▼

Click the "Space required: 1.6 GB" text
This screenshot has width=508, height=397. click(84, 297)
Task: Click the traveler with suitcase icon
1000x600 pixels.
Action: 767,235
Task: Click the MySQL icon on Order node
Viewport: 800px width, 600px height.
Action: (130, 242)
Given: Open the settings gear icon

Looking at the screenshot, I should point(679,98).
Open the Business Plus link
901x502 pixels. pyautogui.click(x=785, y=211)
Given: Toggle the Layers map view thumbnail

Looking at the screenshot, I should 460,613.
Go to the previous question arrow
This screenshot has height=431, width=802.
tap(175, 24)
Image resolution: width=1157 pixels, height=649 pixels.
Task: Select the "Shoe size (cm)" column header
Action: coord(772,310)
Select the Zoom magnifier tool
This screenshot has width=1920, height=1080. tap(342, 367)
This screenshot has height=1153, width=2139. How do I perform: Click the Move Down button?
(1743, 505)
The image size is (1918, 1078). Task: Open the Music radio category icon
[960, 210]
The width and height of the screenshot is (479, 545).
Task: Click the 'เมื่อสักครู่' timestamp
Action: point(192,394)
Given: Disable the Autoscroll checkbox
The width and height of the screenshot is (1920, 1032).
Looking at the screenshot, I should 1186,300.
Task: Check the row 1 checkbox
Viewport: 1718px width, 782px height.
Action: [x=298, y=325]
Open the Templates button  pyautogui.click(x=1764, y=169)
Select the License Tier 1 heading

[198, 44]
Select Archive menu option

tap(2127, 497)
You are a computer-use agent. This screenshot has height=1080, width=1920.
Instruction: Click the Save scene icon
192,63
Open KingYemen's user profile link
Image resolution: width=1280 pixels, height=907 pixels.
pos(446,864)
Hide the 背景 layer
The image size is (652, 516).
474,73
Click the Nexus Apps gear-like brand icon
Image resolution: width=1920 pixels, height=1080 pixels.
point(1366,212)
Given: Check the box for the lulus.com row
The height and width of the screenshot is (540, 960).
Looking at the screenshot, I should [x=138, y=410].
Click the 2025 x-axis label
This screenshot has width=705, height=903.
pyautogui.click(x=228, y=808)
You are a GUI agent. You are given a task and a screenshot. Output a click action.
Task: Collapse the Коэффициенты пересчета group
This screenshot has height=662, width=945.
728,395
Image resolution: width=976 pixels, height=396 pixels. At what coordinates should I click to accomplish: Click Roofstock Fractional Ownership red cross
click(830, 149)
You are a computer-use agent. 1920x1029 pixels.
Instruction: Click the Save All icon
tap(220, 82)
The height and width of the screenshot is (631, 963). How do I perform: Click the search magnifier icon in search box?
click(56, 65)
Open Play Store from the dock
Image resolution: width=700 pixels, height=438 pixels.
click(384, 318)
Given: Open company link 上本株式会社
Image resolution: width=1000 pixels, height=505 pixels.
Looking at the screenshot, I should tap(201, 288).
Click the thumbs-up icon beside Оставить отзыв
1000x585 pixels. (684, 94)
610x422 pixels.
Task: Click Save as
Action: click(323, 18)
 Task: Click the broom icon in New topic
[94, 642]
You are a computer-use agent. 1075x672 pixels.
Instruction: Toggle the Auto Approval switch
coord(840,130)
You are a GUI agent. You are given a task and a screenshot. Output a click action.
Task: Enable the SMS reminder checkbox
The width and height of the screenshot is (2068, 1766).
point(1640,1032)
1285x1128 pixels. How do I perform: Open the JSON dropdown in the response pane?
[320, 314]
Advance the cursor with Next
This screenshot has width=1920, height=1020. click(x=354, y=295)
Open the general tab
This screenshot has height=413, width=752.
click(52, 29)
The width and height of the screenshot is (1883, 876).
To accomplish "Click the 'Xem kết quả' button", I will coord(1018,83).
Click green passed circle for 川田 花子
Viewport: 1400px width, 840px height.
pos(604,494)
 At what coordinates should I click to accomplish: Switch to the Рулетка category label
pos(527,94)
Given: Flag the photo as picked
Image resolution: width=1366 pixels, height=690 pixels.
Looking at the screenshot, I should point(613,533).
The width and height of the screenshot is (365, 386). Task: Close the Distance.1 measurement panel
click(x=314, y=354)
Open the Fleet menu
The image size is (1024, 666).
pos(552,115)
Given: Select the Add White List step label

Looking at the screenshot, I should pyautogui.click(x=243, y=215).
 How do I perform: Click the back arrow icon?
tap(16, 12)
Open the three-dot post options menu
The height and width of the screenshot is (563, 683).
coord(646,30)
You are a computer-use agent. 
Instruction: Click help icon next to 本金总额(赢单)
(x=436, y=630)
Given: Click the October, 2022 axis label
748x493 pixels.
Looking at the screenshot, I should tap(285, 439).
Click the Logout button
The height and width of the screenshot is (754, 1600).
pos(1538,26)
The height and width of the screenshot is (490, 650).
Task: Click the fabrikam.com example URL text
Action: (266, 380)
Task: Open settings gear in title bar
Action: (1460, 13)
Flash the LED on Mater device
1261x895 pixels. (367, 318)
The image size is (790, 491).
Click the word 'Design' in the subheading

▲

◆ **THE REQUEST**: Replace "checkbox" with "check box" everywhere in the data above, and keep every other line and character unchanged.

◆ **FULL ANSWER**:
Click the "Space required: 1.6 GB" text
This screenshot has width=508, height=397. click(84, 297)
Task: Click the traveler with suitcase icon
1000x600 pixels.
Action: 767,235
Task: Click the MySQL icon on Order node
Viewport: 800px width, 600px height.
Action: (130, 242)
Given: Open the settings gear icon

Looking at the screenshot, I should point(679,98).
Open the Business Plus link
901x502 pixels. pyautogui.click(x=785, y=211)
Given: Toggle the Layers map view thumbnail

Looking at the screenshot, I should 460,613.
Go to the previous question arrow
This screenshot has height=431, width=802.
tap(175, 24)
Image resolution: width=1157 pixels, height=649 pixels.
Task: Select the "Shoe size (cm)" column header
Action: coord(772,310)
Select the Zoom magnifier tool
This screenshot has width=1920, height=1080. tap(342, 367)
This screenshot has height=1153, width=2139. How do I perform: Click the Move Down button?
(1743, 505)
The image size is (1918, 1078). Task: Open the Music radio category icon
[960, 210]
The width and height of the screenshot is (479, 545).
Task: Click the 'เมื่อสักครู่' timestamp
Action: point(192,394)
Given: Disable the Autoscroll check box
The width and height of the screenshot is (1920, 1032).
Looking at the screenshot, I should 1186,300.
Task: Check the row 1 check box
Viewport: 1718px width, 782px height.
Action: [x=298, y=325]
Open the Templates button  pyautogui.click(x=1764, y=169)
Select the License Tier 1 heading

[198, 44]
Select Archive menu option

tap(2127, 497)
You are a computer-use agent. This screenshot has height=1080, width=1920.
Instruction: Click the Save scene icon
192,63
Open KingYemen's user profile link
Image resolution: width=1280 pixels, height=907 pixels.
pos(446,864)
Hide the 背景 layer
The image size is (652, 516).
474,73
Click the Nexus Apps gear-like brand icon
Image resolution: width=1920 pixels, height=1080 pixels.
point(1366,212)
Given: Check the box for the lulus.com row
The height and width of the screenshot is (540, 960).
Looking at the screenshot, I should [x=138, y=410].
Click the 2025 x-axis label
This screenshot has width=705, height=903.
pyautogui.click(x=228, y=808)
You are a GUI agent. You are given a task and a screenshot. Output a click action.
Task: Collapse the Коэффициенты пересчета group
This screenshot has height=662, width=945.
728,395
Image resolution: width=976 pixels, height=396 pixels. At what coordinates should I click to accomplish: Click Roofstock Fractional Ownership red cross
click(830, 149)
You are a computer-use agent. 1920x1029 pixels.
Instruction: Click the Save All icon
tap(220, 82)
The height and width of the screenshot is (631, 963). How do I perform: Click the search magnifier icon in search box?
click(56, 65)
Open Play Store from the dock
Image resolution: width=700 pixels, height=438 pixels.
click(384, 318)
Given: Open company link 上本株式会社
Image resolution: width=1000 pixels, height=505 pixels.
Looking at the screenshot, I should tap(201, 288).
Click the thumbs-up icon beside Оставить отзыв
1000x585 pixels. (684, 94)
610x422 pixels.
Task: Click Save as
Action: click(323, 18)
 Task: Click the broom icon in New topic
[94, 642]
You are a computer-use agent. 1075x672 pixels.
Instruction: Toggle the Auto Approval switch
coord(840,130)
You are a GUI agent. You are given a task and a screenshot. Output a click action.
Task: Enable the SMS reminder check box
The width and height of the screenshot is (2068, 1766).
point(1640,1032)
1285x1128 pixels. How do I perform: Open the JSON dropdown in the response pane?
[320, 314]
Advance the cursor with Next
This screenshot has width=1920, height=1020. click(x=354, y=295)
Open the general tab
This screenshot has height=413, width=752.
click(52, 29)
The width and height of the screenshot is (1883, 876).
To accomplish "Click the 'Xem kết quả' button", I will coord(1018,83).
Click green passed circle for 川田 花子
Viewport: 1400px width, 840px height.
pos(604,494)
 At what coordinates should I click to accomplish: Switch to the Рулетка category label
pos(527,94)
Given: Flag the photo as picked
Image resolution: width=1366 pixels, height=690 pixels.
Looking at the screenshot, I should point(613,533).
The width and height of the screenshot is (365, 386). Task: Close the Distance.1 measurement panel
click(x=314, y=354)
Open the Fleet menu
The image size is (1024, 666).
pos(552,115)
Given: Select the Add White List step label

Looking at the screenshot, I should pyautogui.click(x=243, y=215).
 How do I perform: Click the back arrow icon?
tap(16, 12)
Open the three-dot post options menu
The height and width of the screenshot is (563, 683).
coord(646,30)
You are a computer-use agent. 
Instruction: Click help icon next to 本金总额(赢单)
(x=436, y=630)
Given: Click the October, 2022 axis label
748x493 pixels.
Looking at the screenshot, I should tap(285, 439).
Click the Logout button
The height and width of the screenshot is (754, 1600).
pos(1538,26)
The height and width of the screenshot is (490, 650).
Task: Click the fabrikam.com example URL text
Action: (266, 380)
Task: Open settings gear in title bar
Action: (1460, 13)
Flash the LED on Mater device
1261x895 pixels. (367, 318)
The image size is (790, 491).
Click the word 'Design' in the subheading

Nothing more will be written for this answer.